US lawmakers have passed a bill that overhauls anti-money laundering rules and bans anonymous shell companies, a blow for financial transparency.
The bill, passed by the US Senate on Friday, requires most companies to report their true beneficial owners to the government, allows greater information sharing between law enforcement and regulators, and authorises the use of new suspicious activity monitoring tools.
The Bank Policy Institute, a group lobbying for such transparency, applauded Congress's actions.
“This legislation warns the world that the US will stop human traffickers, terrorists and other global criminals in their tracks when they attempt to infiltrate the financial system,” said BPI president and CEO Greg Baer. “The global law enforcement and national security community will reap enormous benefits from anti-money laundering policy that stops bad actors from using shell companies to shepherd crime across international borders. We applaud Congress for taking action on this essential issue,” he said in a statement.
Disclosure of beneficial ownership of companies and other structures has been a consistent theme among those claiming that the current system allows criminals to hide behind shell companies. In the past, offshore jurisdictions such as Switzerland and the Cayman Islands have come under attack. States within the US such as Delaware are often favoured by entities in the US as places to register companies.
In 2011, the World Bank said that each year the US produced nearly 10 times as many legal entities with anonymous owners as 41 tax havens combined (source: Reuters). Scores of countries have signed up to tax and financial data exchange agreements under what is known as the Common Reporting Standard. Ironically, the US, which has sought to crack down on jurisdictions such as Switzerland, isn’t a signatory to the CRS.
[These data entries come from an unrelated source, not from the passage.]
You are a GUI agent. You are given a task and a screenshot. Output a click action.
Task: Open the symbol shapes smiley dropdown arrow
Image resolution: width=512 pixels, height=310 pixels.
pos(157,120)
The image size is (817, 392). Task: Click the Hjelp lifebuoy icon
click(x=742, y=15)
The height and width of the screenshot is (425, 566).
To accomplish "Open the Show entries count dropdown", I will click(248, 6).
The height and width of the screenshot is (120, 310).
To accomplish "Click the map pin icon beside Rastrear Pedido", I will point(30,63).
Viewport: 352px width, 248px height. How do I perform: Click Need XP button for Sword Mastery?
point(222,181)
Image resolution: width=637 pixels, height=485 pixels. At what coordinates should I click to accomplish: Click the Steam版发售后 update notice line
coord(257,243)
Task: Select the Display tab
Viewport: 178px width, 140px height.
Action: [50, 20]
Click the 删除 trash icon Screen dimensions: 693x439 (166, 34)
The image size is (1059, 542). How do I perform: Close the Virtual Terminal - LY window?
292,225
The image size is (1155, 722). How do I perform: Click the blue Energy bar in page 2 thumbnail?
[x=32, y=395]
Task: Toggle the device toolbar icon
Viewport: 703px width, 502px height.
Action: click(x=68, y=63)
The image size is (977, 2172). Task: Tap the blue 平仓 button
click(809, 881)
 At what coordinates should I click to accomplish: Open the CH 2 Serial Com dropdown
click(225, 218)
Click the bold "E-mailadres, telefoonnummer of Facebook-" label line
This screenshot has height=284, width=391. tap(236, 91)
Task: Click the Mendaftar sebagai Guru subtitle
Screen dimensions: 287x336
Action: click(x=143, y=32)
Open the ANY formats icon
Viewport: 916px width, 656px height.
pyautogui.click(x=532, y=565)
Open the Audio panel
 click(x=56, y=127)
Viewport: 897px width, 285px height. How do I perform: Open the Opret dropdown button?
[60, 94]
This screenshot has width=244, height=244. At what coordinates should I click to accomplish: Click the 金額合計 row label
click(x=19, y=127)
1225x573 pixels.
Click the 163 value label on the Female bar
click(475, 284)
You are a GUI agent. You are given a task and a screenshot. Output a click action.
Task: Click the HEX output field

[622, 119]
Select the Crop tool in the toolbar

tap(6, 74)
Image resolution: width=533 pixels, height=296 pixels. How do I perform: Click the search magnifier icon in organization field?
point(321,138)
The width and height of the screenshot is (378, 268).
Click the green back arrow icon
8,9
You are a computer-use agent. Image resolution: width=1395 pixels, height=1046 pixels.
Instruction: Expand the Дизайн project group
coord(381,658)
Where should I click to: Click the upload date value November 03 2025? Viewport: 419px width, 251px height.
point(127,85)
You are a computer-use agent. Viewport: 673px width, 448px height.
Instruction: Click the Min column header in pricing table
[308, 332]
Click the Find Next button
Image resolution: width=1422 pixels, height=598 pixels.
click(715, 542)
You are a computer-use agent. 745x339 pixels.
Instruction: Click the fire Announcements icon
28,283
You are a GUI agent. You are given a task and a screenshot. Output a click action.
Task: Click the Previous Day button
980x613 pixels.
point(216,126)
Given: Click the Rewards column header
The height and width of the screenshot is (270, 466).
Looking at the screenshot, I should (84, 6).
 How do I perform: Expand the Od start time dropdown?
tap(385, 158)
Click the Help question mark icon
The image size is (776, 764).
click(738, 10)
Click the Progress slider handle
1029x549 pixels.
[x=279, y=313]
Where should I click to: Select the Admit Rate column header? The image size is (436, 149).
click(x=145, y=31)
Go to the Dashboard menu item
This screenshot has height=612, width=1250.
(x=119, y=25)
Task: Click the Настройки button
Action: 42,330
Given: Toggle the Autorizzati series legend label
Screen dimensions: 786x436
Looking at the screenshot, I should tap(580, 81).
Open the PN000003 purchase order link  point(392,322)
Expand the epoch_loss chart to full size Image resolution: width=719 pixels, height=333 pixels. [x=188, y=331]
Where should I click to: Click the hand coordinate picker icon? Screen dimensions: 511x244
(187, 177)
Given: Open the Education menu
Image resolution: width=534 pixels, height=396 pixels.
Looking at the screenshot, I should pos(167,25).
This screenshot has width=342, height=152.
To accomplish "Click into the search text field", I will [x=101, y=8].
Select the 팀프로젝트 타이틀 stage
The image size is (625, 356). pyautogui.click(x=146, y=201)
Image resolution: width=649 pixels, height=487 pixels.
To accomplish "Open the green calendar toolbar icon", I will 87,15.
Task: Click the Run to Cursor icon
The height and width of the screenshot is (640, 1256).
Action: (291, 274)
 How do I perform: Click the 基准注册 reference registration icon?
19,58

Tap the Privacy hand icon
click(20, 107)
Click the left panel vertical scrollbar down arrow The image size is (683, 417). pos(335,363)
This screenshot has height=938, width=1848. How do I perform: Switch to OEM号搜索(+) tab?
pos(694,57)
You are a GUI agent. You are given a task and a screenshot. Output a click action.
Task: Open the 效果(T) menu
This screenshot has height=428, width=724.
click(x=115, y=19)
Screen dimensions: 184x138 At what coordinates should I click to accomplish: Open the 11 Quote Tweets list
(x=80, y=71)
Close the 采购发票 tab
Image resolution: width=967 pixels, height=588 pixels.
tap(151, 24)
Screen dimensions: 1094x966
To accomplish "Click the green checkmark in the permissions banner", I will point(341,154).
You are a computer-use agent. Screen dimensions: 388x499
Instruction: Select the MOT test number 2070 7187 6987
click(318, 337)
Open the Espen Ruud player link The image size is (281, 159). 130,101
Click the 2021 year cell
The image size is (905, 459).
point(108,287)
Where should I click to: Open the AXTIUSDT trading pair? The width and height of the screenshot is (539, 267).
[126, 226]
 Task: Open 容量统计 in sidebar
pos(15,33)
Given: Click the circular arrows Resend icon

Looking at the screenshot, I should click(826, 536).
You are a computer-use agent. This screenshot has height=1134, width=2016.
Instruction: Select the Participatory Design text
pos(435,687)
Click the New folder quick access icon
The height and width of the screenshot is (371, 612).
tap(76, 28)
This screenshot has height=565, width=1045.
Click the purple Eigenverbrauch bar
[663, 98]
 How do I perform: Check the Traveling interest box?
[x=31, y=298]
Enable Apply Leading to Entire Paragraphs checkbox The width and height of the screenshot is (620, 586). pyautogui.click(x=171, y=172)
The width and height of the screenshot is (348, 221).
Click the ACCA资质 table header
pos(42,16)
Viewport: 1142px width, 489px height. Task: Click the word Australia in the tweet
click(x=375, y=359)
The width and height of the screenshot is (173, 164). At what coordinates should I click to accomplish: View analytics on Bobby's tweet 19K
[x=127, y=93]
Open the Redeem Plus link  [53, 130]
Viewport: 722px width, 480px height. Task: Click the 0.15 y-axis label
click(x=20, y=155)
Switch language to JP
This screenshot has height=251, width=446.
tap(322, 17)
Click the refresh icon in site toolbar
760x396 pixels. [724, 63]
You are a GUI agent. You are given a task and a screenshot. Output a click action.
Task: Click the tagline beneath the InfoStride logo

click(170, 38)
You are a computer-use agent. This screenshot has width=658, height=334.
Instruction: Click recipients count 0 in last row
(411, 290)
The bill, introduced on Friday, was tacked on to a defence funding package. It was approved by the US Senate after the House of Representatives passed it earlier last week. The bill now heads to President Donald Trump. The Senate voted in favour by 84 to 13 votes, enabling it to brush aside a presidential veto were President Trump to try and squash the bill.
In recent months, jurisdictions with ties to the UK such as The Cayman Islands, the British Virgin Islands, Guernsey, Jersey and the Isle of Man, have pushed through public registers of beneficial ownership of companies, although not for trusts.
A concern has been that publication of beneficial ownership details imperils legitimate financial privacy. Cybersecurity breaches have also raised worries that private financial details that come under data-transfer deals could be at risk.
"The current AML/CFT framework is outdated and ill-suited to apprehending criminals and countering illicit financial activity. The 50-year-old framework has been expanded, but not substantially revised, since its inception," the BPI said in its statement last Friday.